Fabien, précision supplémentaire, avait déjà été condamné pour excès de vitesse. En cas de récidive, l’amende de 1 030 euros pourrait être doublée. Fabien risquait également entre 3 mois et 5 ans de déchéance du droit de conduire et d’être obligé, pour retrouver son permis, de passer les examens médicaux, psychologiques, théoriques et pratiques.
décision
Puisqu’il n’était plus possible d’interroger le policier sorti de l’unité, de vérifier le calibrage de la moto envoyée à la casse ou d’obtenir le certificat de calibrage rédigé en français, le tribunal a considéré que le procureur de la République n’avait pas fournir la preuve formelle que le compteur de vitesse de la moto a été correctement calibré.
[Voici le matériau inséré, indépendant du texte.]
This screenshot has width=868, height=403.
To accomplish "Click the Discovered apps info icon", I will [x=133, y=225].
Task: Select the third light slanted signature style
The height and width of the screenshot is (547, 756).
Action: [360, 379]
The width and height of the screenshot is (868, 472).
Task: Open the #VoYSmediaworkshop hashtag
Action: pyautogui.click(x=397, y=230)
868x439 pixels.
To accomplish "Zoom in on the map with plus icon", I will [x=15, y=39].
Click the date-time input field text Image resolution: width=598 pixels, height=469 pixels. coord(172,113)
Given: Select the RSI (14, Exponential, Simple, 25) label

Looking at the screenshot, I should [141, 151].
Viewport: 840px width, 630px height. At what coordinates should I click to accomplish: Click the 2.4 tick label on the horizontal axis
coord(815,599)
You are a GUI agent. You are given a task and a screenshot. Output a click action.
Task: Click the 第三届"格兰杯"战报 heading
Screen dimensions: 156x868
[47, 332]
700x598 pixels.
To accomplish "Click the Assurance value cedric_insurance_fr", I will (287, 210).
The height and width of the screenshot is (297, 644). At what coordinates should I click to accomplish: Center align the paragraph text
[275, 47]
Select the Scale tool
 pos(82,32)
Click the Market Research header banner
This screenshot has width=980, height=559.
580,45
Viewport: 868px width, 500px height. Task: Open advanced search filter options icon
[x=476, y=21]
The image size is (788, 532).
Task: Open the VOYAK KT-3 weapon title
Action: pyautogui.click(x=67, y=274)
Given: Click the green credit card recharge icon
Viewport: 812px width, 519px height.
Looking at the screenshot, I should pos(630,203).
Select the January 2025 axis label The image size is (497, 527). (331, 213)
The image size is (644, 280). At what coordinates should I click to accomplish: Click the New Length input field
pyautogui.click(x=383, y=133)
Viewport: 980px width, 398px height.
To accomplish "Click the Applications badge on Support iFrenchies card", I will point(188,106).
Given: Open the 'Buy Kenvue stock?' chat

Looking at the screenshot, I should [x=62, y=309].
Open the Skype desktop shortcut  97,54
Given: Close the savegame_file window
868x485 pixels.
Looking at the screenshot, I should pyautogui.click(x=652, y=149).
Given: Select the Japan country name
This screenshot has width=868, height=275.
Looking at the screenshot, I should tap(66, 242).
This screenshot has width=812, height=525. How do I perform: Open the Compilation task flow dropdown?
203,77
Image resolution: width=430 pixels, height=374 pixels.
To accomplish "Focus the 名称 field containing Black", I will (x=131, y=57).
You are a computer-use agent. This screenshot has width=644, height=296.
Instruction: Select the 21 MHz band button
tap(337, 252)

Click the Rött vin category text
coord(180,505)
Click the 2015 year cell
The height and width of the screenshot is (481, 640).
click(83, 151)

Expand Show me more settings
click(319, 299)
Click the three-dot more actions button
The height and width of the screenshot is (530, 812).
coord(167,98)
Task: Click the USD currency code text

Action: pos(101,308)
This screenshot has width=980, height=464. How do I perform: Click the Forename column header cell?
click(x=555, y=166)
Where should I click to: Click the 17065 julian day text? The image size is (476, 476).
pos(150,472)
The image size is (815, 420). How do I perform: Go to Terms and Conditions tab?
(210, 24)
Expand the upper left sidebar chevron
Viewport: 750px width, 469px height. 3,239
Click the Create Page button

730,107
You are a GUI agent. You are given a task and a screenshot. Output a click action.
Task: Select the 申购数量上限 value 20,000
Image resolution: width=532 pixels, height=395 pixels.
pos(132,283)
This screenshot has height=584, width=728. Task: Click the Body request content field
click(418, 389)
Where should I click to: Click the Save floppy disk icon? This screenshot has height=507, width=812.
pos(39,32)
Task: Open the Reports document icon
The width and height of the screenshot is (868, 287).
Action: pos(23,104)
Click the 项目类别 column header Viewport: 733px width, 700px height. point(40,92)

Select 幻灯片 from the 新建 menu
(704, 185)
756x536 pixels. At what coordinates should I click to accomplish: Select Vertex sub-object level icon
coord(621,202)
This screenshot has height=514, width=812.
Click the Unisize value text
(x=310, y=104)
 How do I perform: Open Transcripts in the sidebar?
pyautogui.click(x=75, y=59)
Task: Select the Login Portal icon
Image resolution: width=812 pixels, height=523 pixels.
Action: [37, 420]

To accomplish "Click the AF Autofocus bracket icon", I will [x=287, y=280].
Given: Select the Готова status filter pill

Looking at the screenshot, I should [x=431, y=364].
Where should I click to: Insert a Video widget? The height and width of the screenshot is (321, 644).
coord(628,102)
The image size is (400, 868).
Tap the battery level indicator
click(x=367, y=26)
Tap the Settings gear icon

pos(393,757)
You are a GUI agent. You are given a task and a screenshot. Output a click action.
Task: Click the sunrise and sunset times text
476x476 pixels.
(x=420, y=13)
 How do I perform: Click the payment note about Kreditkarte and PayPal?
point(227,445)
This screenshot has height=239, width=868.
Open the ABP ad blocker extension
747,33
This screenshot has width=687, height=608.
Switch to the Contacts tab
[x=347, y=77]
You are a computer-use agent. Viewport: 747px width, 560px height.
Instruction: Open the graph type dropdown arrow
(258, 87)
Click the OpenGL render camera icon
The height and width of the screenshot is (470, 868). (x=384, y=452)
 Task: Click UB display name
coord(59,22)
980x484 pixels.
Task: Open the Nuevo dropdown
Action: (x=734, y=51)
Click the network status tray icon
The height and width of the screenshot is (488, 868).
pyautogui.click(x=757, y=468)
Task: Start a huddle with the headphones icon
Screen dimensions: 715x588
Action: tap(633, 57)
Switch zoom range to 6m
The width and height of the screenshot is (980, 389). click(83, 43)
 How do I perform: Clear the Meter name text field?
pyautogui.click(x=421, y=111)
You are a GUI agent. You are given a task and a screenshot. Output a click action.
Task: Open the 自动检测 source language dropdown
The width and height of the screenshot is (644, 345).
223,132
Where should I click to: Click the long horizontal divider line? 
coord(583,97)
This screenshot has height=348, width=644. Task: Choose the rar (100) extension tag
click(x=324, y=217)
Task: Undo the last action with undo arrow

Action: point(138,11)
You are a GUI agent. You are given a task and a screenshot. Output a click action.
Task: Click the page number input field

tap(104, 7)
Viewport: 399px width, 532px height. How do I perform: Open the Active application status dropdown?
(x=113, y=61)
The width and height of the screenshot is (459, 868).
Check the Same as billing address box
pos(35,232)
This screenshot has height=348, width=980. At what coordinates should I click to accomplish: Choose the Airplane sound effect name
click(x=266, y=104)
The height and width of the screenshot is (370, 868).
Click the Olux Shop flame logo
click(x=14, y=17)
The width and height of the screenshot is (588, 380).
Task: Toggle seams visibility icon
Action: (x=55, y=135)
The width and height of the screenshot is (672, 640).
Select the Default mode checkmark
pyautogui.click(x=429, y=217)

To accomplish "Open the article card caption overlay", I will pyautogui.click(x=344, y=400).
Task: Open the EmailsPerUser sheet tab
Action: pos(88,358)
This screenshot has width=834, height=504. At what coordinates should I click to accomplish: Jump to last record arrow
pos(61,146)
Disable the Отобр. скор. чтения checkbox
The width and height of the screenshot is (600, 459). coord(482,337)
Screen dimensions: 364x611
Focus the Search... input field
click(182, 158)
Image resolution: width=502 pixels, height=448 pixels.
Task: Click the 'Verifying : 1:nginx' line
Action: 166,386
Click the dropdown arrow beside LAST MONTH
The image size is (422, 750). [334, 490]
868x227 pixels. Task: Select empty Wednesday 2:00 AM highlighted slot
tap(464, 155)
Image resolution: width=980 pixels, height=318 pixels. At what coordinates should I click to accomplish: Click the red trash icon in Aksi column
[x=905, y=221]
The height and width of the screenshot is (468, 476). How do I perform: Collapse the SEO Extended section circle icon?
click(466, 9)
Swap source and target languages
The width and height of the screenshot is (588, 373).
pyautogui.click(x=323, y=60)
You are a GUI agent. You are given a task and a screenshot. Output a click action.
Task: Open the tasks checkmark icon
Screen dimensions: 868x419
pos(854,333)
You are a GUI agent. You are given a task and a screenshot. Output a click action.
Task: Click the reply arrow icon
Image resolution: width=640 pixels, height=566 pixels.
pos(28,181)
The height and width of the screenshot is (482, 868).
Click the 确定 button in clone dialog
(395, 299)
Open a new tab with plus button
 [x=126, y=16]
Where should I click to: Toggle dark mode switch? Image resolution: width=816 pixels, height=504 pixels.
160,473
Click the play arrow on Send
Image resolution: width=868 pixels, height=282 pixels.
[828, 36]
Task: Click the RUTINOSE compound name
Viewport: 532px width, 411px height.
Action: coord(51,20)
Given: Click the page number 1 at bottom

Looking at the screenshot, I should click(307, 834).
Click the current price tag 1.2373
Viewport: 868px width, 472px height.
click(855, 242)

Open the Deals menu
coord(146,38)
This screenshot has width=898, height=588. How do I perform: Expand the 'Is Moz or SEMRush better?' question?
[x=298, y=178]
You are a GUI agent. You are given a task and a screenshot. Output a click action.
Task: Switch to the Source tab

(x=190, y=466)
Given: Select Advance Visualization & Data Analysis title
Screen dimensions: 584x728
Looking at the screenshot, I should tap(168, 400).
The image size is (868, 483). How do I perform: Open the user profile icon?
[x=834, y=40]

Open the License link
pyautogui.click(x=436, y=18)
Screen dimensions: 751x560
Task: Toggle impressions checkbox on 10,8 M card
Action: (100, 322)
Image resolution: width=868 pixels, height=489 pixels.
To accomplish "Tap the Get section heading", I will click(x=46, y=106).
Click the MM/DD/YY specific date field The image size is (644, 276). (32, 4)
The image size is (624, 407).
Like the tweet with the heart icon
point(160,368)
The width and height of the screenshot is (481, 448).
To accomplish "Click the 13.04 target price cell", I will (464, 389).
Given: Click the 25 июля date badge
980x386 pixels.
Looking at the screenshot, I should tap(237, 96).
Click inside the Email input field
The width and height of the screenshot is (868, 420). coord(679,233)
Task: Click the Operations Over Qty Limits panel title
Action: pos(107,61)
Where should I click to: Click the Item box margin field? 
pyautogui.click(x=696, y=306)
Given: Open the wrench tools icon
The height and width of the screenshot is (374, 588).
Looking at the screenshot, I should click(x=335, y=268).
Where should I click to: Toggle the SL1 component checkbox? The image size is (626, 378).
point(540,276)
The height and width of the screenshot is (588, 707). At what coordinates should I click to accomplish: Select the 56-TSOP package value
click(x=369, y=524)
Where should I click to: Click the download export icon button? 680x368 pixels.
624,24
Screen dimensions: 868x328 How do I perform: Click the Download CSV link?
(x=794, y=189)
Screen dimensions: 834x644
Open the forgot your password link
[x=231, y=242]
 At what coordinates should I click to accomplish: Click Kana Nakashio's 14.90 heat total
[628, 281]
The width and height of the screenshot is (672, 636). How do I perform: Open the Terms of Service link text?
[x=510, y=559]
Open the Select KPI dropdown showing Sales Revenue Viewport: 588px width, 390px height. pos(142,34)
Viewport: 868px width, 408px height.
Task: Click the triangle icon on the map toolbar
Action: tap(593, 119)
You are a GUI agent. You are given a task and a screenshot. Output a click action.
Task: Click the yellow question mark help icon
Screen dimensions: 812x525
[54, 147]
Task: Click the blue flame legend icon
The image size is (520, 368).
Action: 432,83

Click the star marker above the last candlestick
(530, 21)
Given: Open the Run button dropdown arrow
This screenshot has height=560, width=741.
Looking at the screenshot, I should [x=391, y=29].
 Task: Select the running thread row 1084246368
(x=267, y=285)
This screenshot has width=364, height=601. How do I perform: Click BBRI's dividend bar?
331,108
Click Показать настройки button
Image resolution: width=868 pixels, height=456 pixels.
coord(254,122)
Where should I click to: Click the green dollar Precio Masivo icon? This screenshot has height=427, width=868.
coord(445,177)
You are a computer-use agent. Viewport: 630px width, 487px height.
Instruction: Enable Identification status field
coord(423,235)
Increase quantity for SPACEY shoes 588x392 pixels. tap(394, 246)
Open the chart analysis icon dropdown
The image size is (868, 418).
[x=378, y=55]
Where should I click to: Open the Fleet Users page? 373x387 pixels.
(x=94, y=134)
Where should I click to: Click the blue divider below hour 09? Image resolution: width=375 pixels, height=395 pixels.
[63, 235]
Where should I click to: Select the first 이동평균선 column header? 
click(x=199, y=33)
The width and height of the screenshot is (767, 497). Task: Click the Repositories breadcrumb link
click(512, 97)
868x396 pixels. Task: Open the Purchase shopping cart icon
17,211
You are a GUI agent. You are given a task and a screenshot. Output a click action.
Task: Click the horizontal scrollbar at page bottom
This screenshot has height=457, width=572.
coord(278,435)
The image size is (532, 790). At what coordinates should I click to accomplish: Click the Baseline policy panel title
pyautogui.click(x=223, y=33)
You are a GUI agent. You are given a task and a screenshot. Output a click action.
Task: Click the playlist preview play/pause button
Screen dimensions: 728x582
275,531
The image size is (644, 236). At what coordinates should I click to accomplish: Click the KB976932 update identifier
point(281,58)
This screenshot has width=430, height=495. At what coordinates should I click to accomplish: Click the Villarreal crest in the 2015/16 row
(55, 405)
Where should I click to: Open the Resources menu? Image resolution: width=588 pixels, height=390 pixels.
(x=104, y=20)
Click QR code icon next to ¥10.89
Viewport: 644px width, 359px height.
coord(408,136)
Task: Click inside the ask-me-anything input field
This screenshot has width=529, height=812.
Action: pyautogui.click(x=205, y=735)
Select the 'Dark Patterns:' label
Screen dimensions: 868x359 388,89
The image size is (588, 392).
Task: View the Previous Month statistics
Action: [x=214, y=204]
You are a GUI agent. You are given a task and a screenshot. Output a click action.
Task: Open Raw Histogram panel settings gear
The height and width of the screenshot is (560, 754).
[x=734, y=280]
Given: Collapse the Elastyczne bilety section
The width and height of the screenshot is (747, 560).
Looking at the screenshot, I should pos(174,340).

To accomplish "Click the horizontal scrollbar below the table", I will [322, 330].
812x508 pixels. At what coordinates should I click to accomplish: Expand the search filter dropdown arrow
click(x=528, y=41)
Considérant donc que la preuve légale de l’infraction n’avait pas été apportée, le juge Radar a acquitté l’automobiliste, même s’il ne peut être contesté qu’il roulait certainement à une vitesse largement supérieure à 90 km/h. C’est du bon sens, vous ne pouvez pas vous tromper autant. Mais il a été acquitté et c’est pourquoi la décision pose question.
Me Redko, contacté, a pu confirmer que le parquet n’a pas fait appel. Et, cerise sur le gâteau, les frais du procès ont été supportés par l’État, donc par le contribuable, donc par nous tous.